Characterization of endothelin release from guinea-pig tracheal epithelium: Influence of proinflammatory mediators including major basic protein

The characteristics of endothelin (ET) release from guinea-pig tracheal epithelium were investigated, including examination of the effects of several pro-inflammatory mediators. In confluent cultured guinea-pig tracheal epithelial cells (GPTECs) there was a time-dependent basal release of immunoreactive ET (ir-ET) from 4-48h. Basal ir-ET release from GPTECs was unaffected by the peptidase inhibitors, thiorphan (10 mu M), benzamidine (1 mM), pepstatin-A (30 mu M), aprotinin (1 mu g/ml), bacitracin (20 mu g/ml) or leupeptin (50 mu M), but was inhibited by phosphoramidon, the neutral metalloprotease inhibitor (IC50 = 16.8 mu M), or the calcium chelator, EGTA (10 mM). There was little ir-ET release 1 day after placing GPTECs in culture, although appreciable release (>10-fold higher) was detected on days 5 and 7. No significant release of ir-ET was demonstrated from intact guineapig trachea. Human thrombin (0.1-10 U/ml), LPS (0.3-10 ng/ml) and the phorbol ester, phorbol 12-myristate-13-acetate (0.1 nM-l mu M), significantly increased ir-ET release, whereas TNF-alpha (0.1-10 ng/ml), RANTES (0.1-100 nM), IL-1 (0.01-10 ng/ml), bradykinin (1 nM-10 mu M), CGRP (0.01 nM-1 PM), PDGF (0.1-3 ng/ml), Sar(9),Met(O-2)(11)-Sub P, Nle(10)-NKA 4-10 and senktide (selective NK-1, NK-2 and NK-3 receptor agonists, respectively; 1 nM-10 mu M), LTD, (1 nM-10 mu M) or major basic protein (10 nM-1 mu M) were without stimulatory effect.
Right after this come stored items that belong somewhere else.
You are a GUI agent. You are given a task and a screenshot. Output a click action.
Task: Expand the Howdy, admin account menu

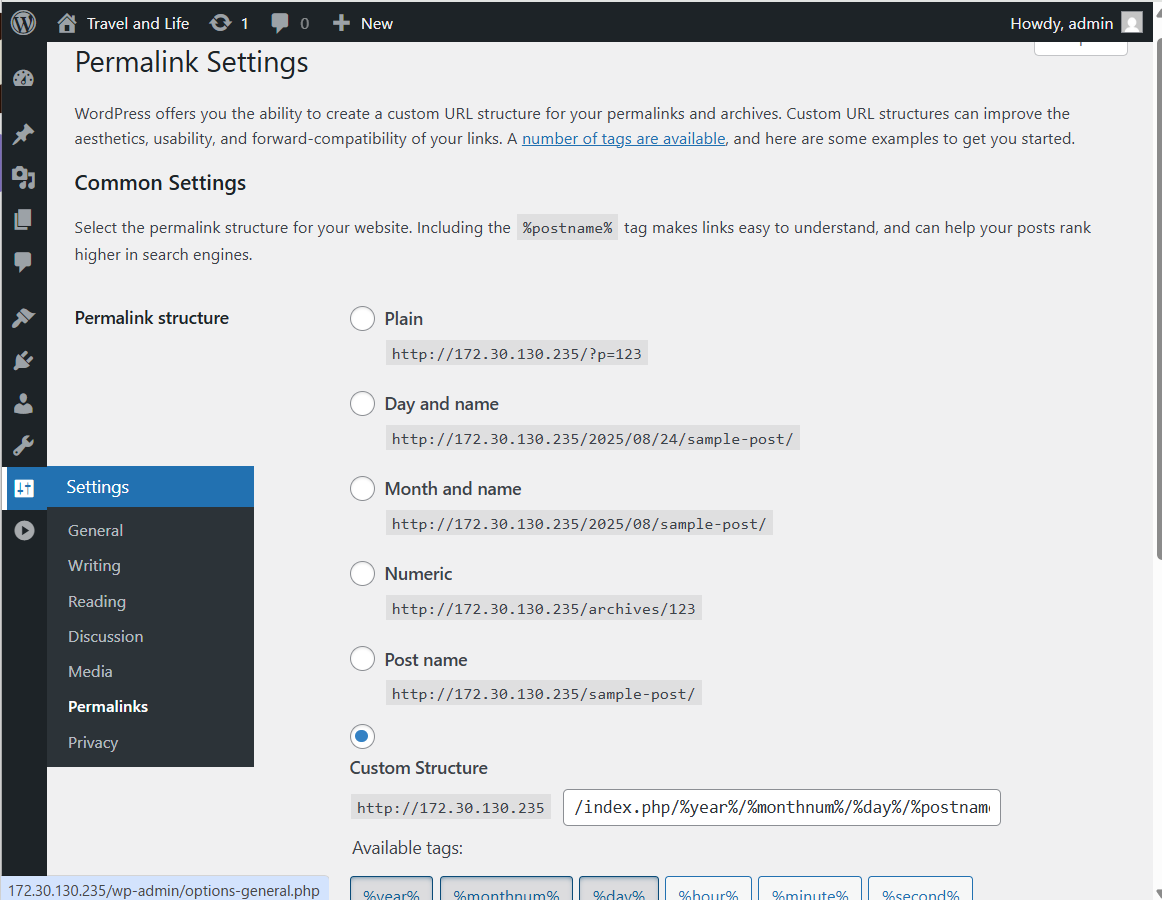click(x=1074, y=23)
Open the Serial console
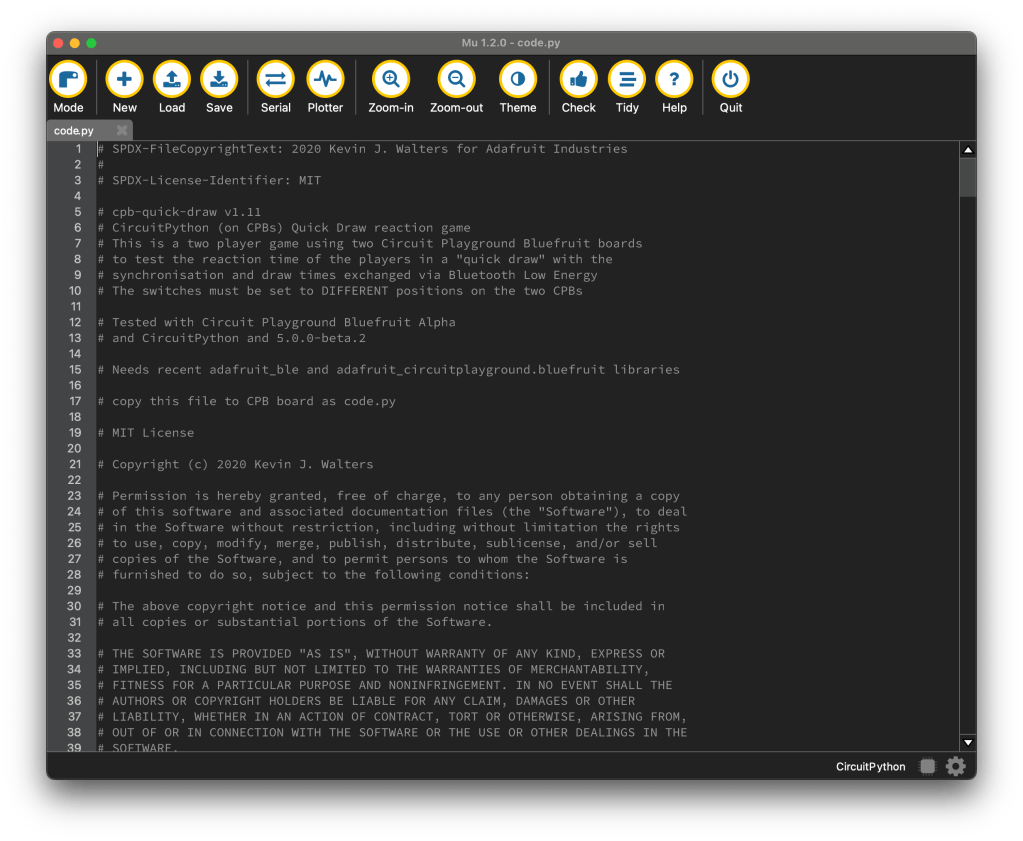Screen dimensions: 1023x841 276,80
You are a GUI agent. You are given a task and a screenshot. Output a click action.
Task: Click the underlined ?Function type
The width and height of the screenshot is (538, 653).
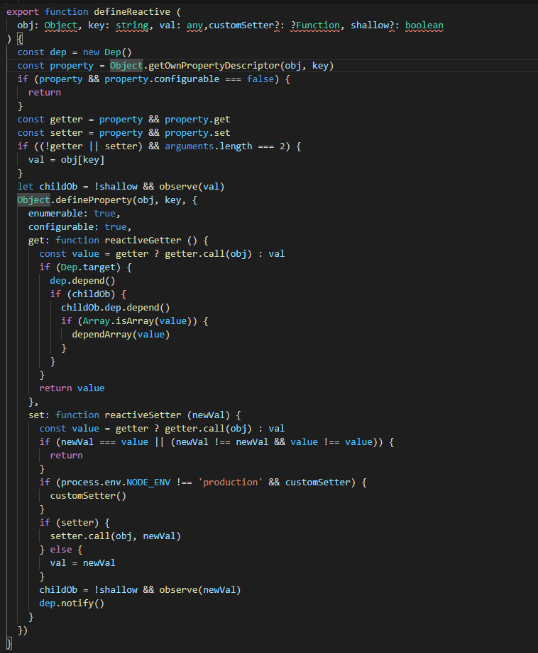point(315,25)
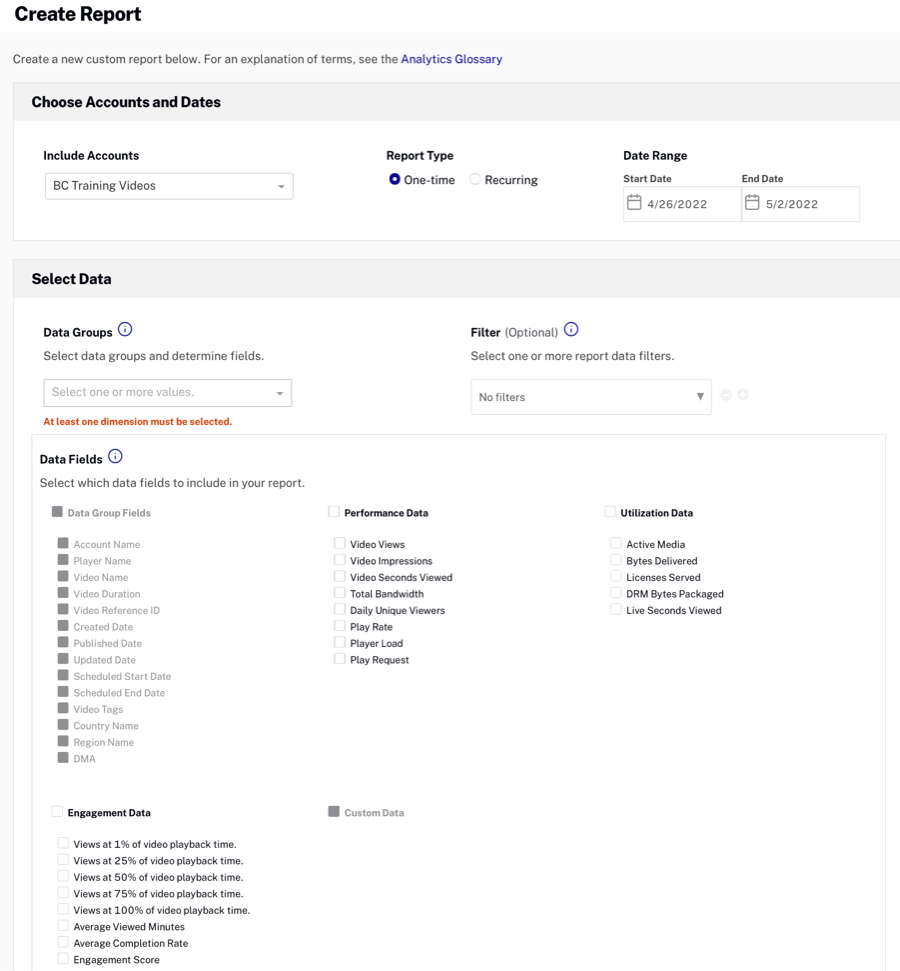Open the Analytics Glossary link

(451, 59)
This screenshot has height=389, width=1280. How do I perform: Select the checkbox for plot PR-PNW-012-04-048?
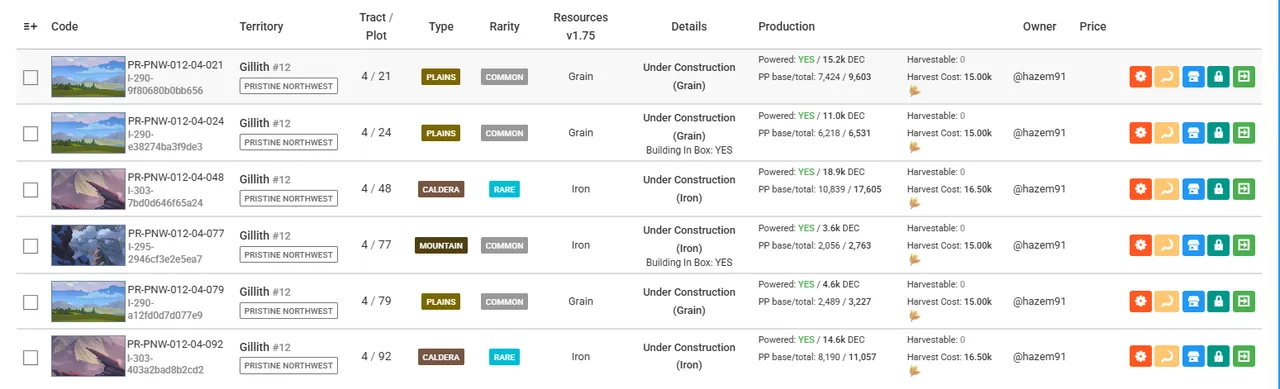coord(31,189)
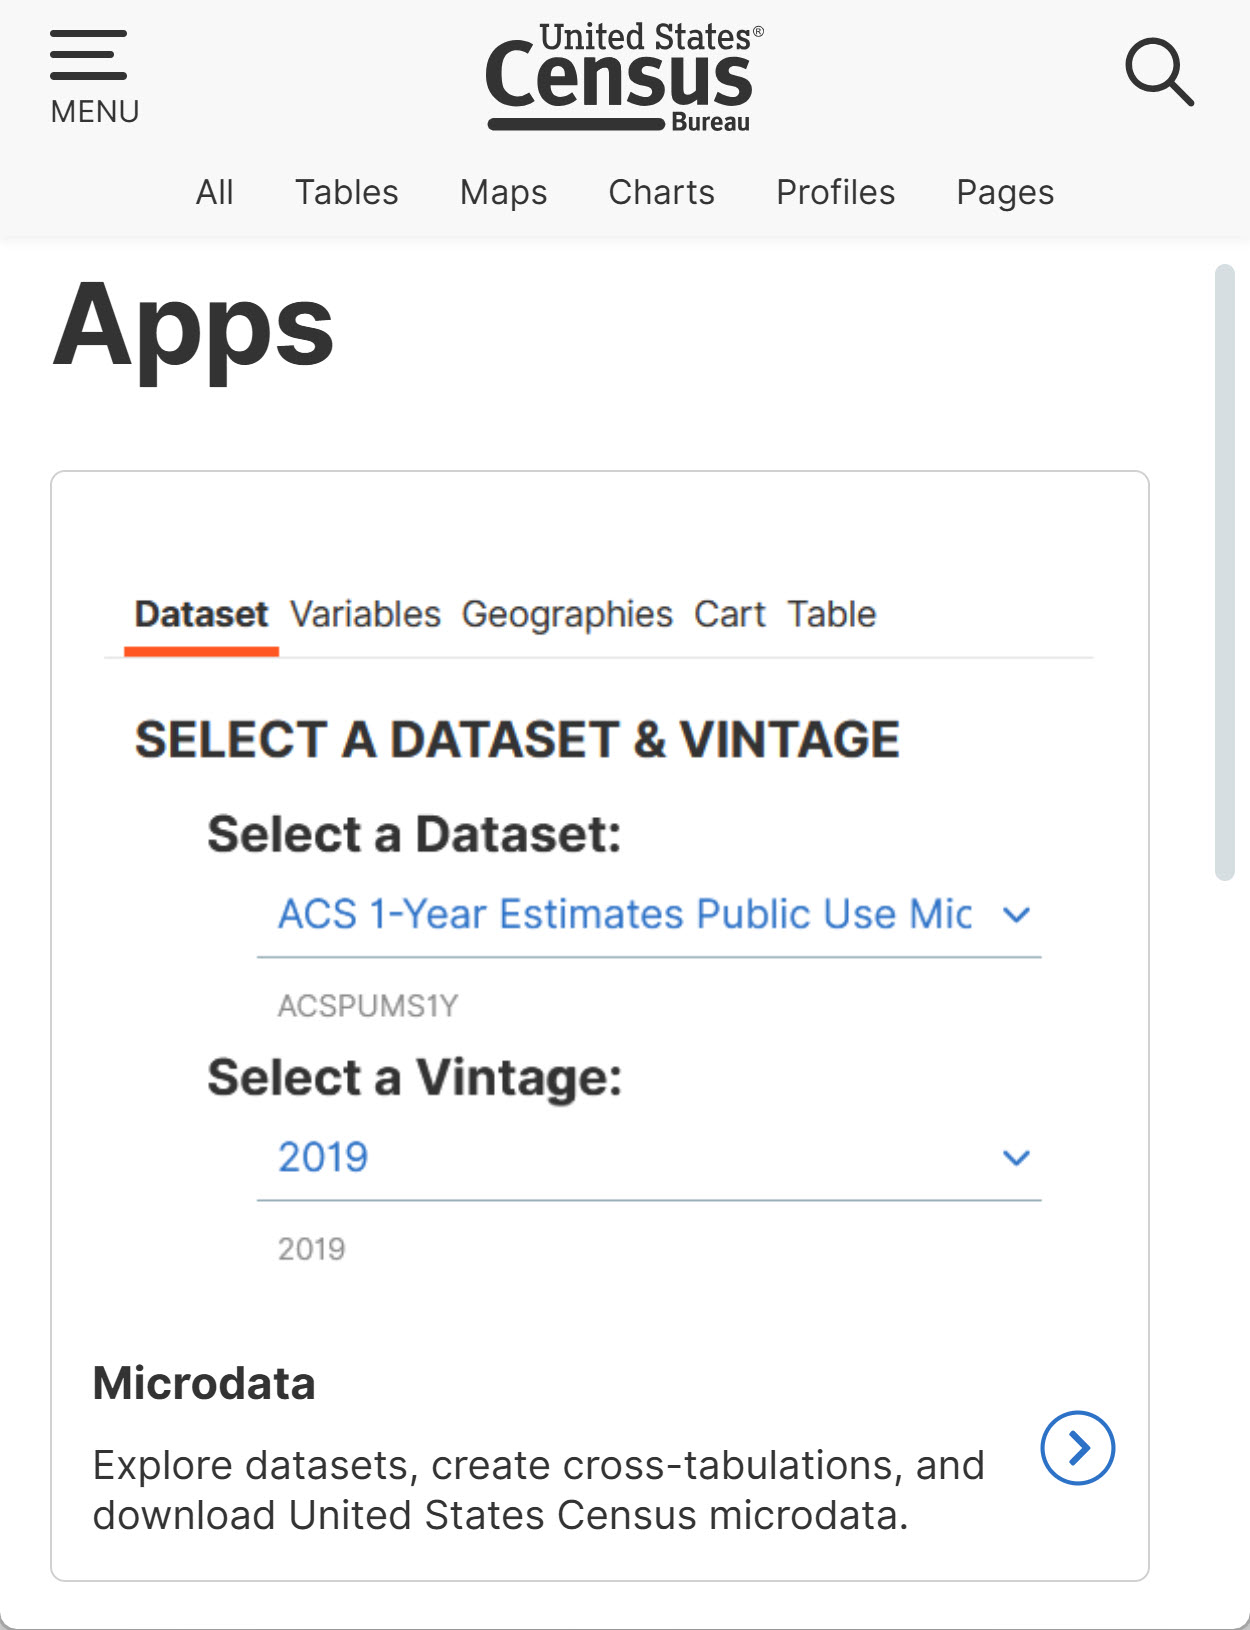The height and width of the screenshot is (1630, 1250).
Task: Click the search magnifier icon
Action: [1159, 72]
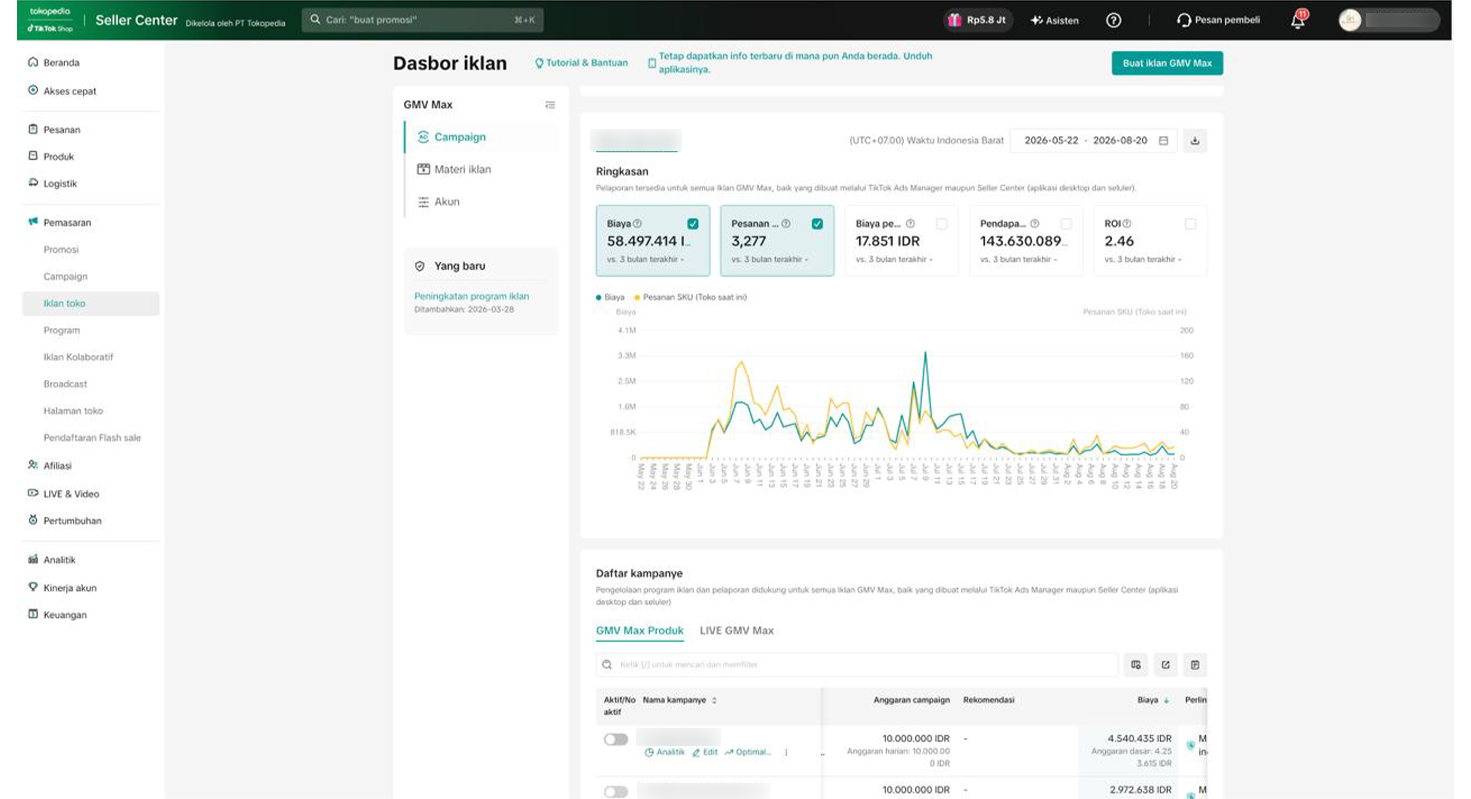This screenshot has width=1471, height=799.
Task: Open the three-dot menu for first campaign
Action: 786,752
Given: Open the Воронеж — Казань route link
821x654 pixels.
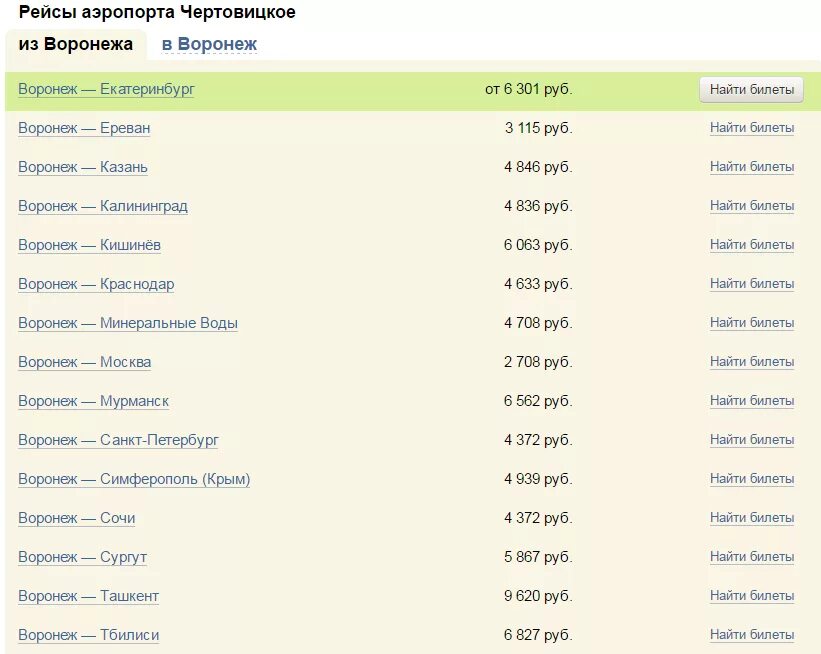Looking at the screenshot, I should (83, 167).
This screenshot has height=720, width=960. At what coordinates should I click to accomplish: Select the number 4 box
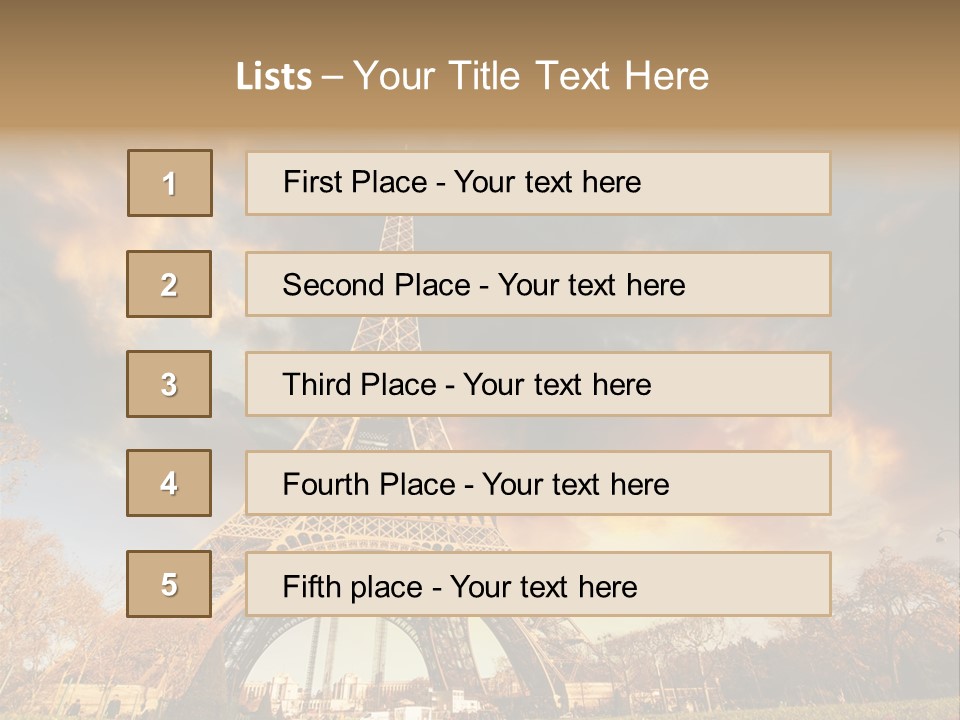(x=169, y=483)
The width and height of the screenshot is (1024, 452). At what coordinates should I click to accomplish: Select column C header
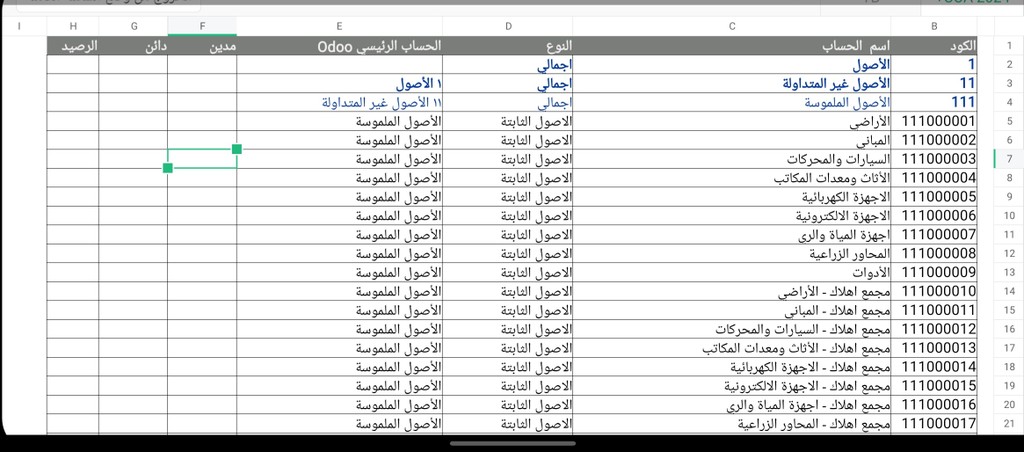click(732, 26)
The results indicate that the enzyme responsible for the basal release of ET from cultured GPTECs is a Ca2+-dependent, phosphoramidon-sensitive, neutral metalloprotease. Furthermore, normally there is minimal ET release from guinea-pig airway epithelium but this can be increased markedly by culturing the cells to confluence, and by select pro-inflammatory mediators. (C) 1997 Academic Press Limited.